TASK DIRECTIONS =>
Reproduce everything from the first of the lines down through the one containing "point(84,90)", switching "player profile" to "profile page" and changing nothing else. Give only those lines, and leave out the pictures.

Element and text position data:

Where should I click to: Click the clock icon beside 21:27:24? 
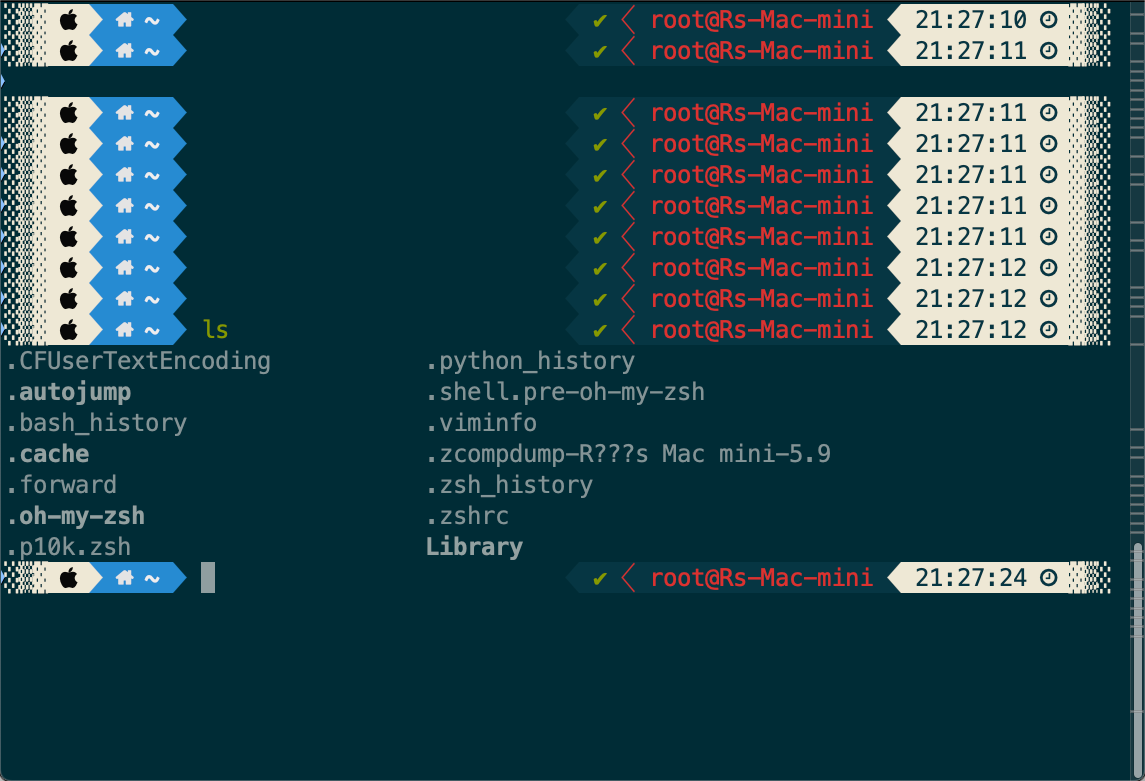(x=1049, y=578)
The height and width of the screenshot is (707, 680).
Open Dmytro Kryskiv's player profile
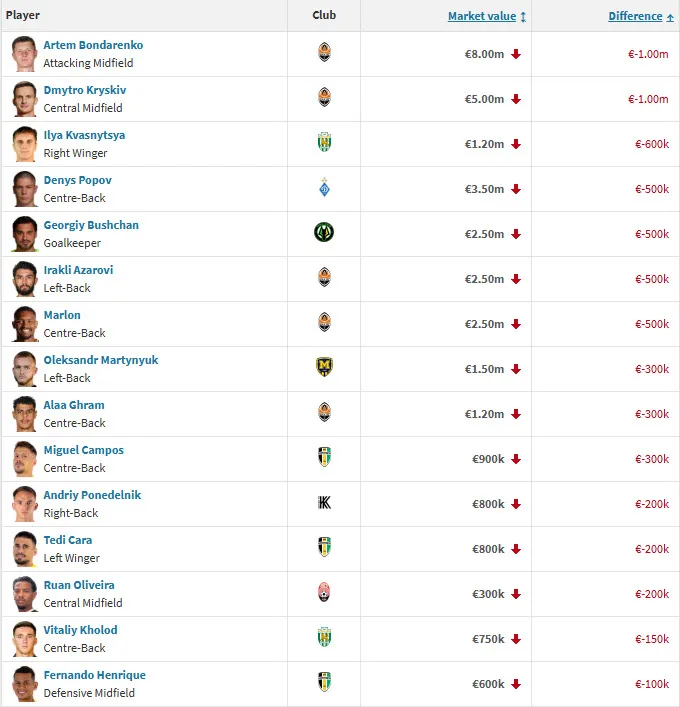point(84,90)
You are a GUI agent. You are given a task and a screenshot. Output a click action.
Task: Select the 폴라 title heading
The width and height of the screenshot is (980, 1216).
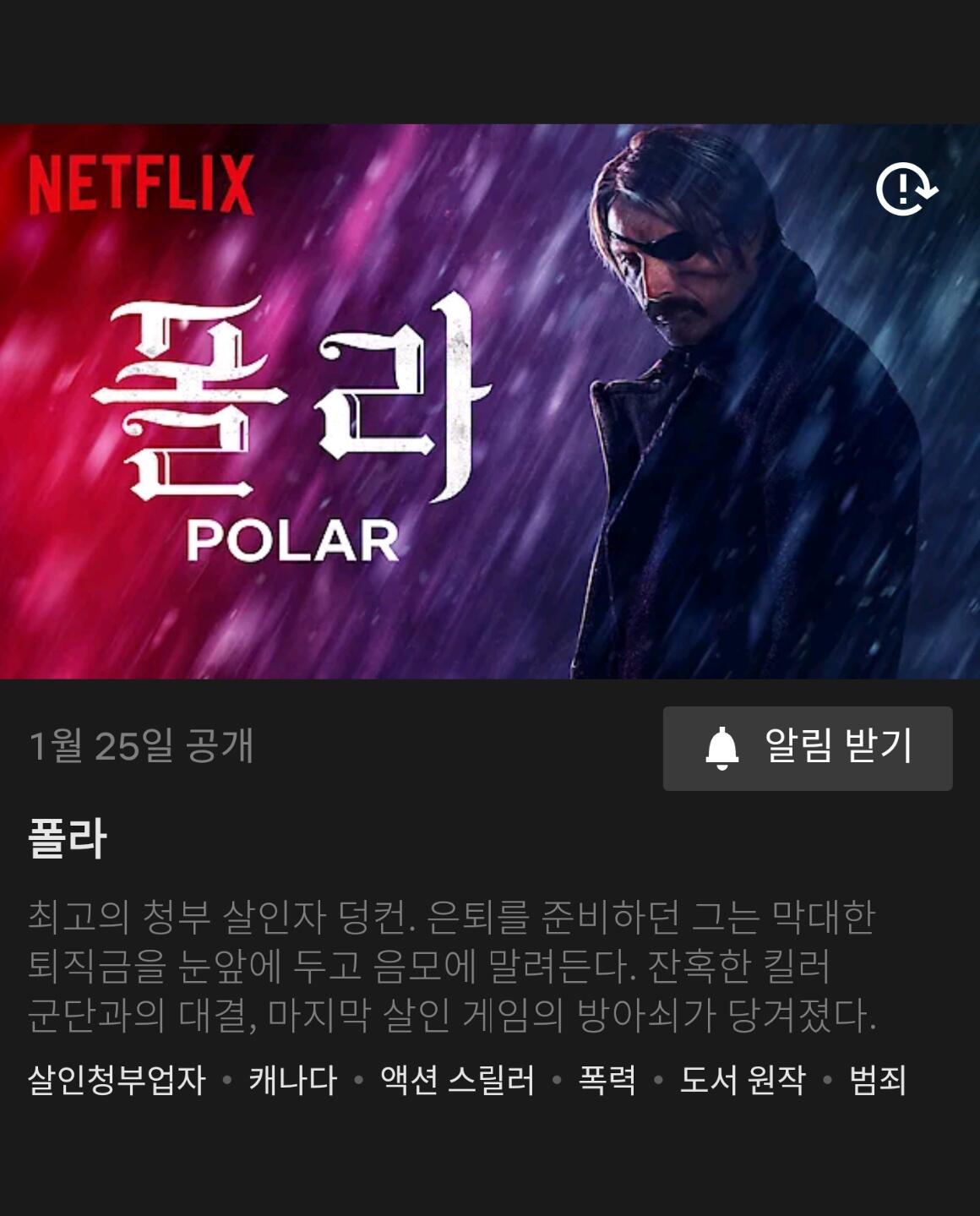point(68,838)
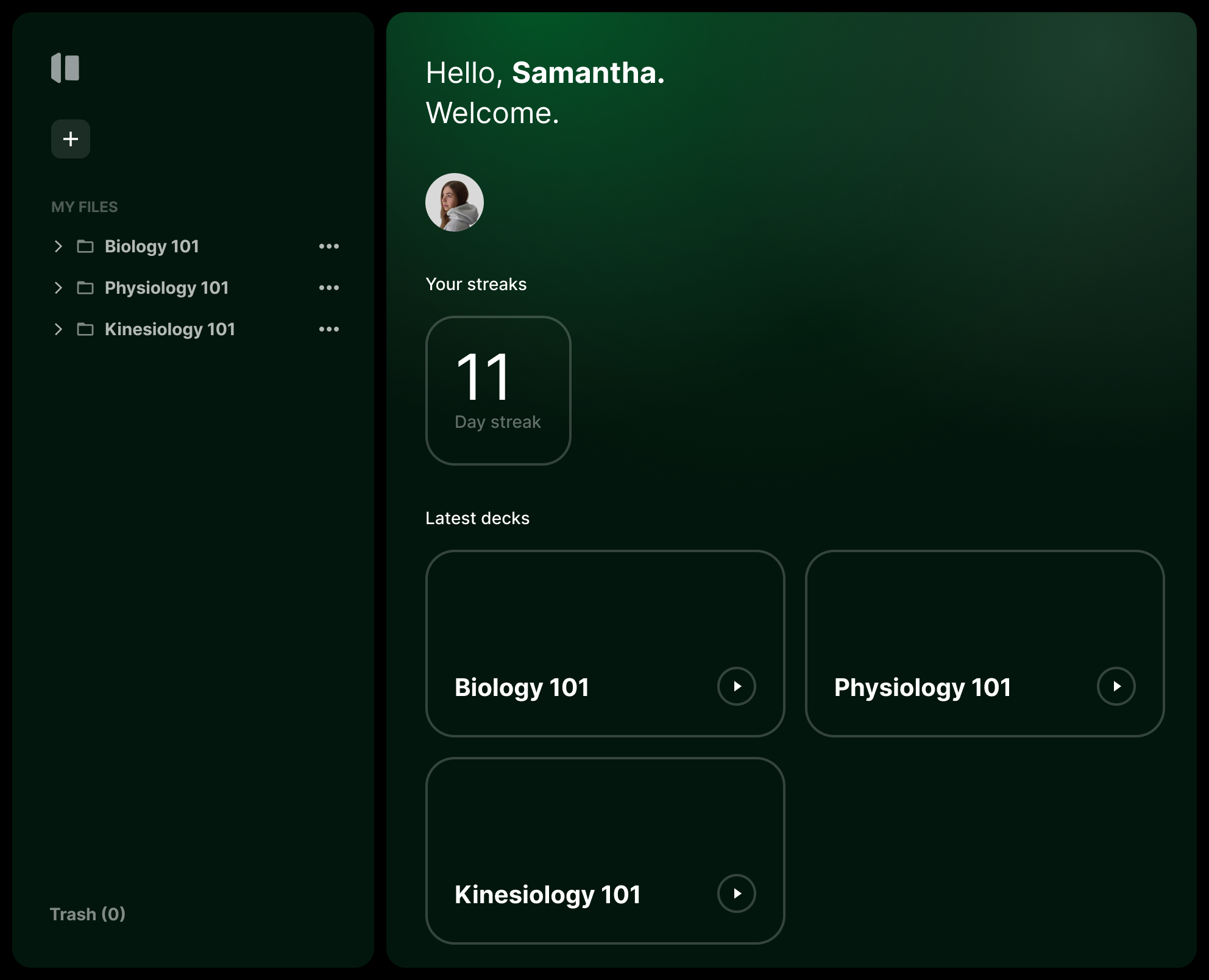Click Samantha's profile avatar

click(x=455, y=202)
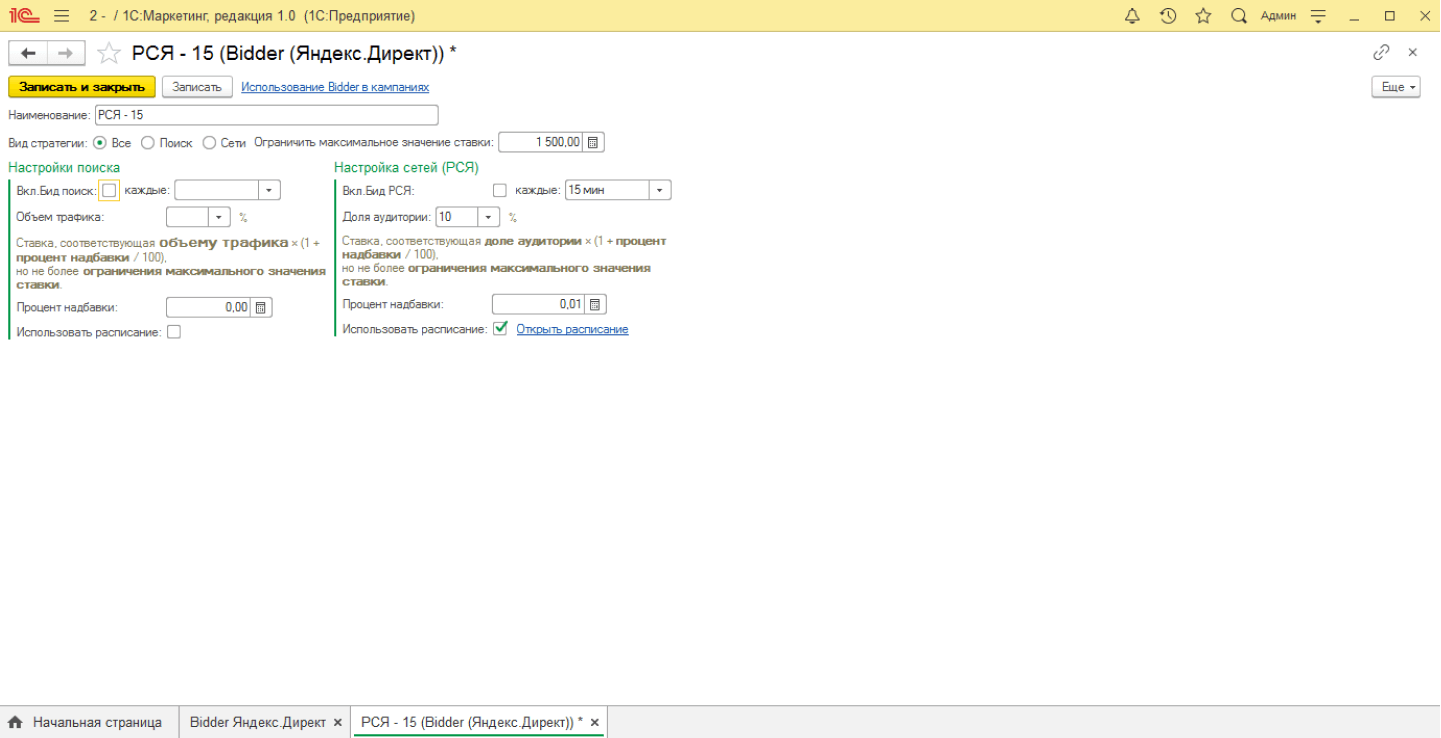The width and height of the screenshot is (1441, 738).
Task: Open favorites star in title bar
Action: click(1203, 16)
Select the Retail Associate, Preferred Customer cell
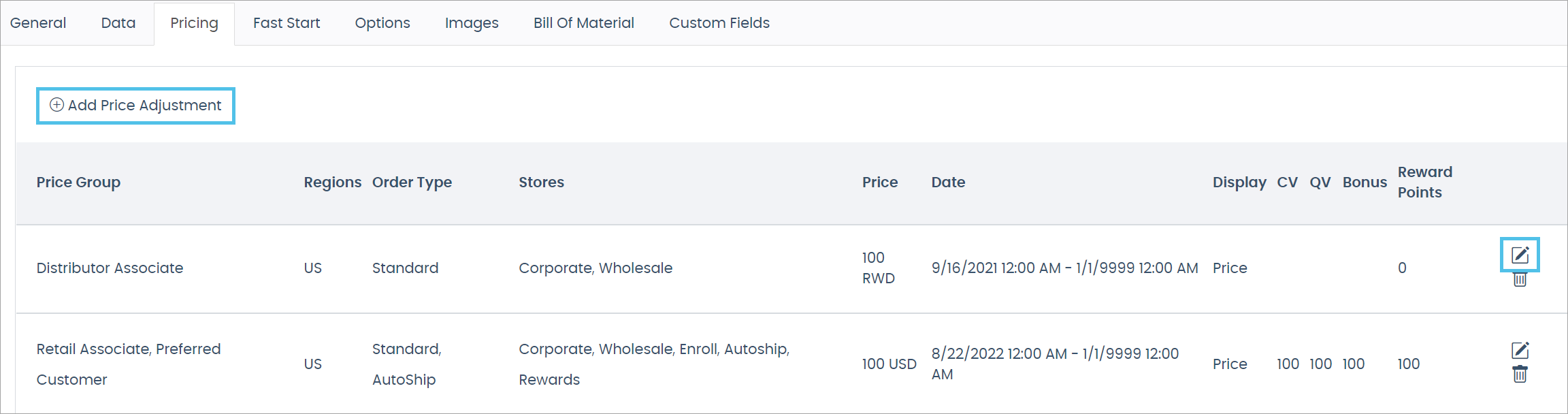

EXERCISE ANSWER =>
Where should I click to: Click the clock icon beside 21:27:24? 
(x=1049, y=578)
The height and width of the screenshot is (707, 680).
Open Dmytro Kryskiv's profile page
point(84,90)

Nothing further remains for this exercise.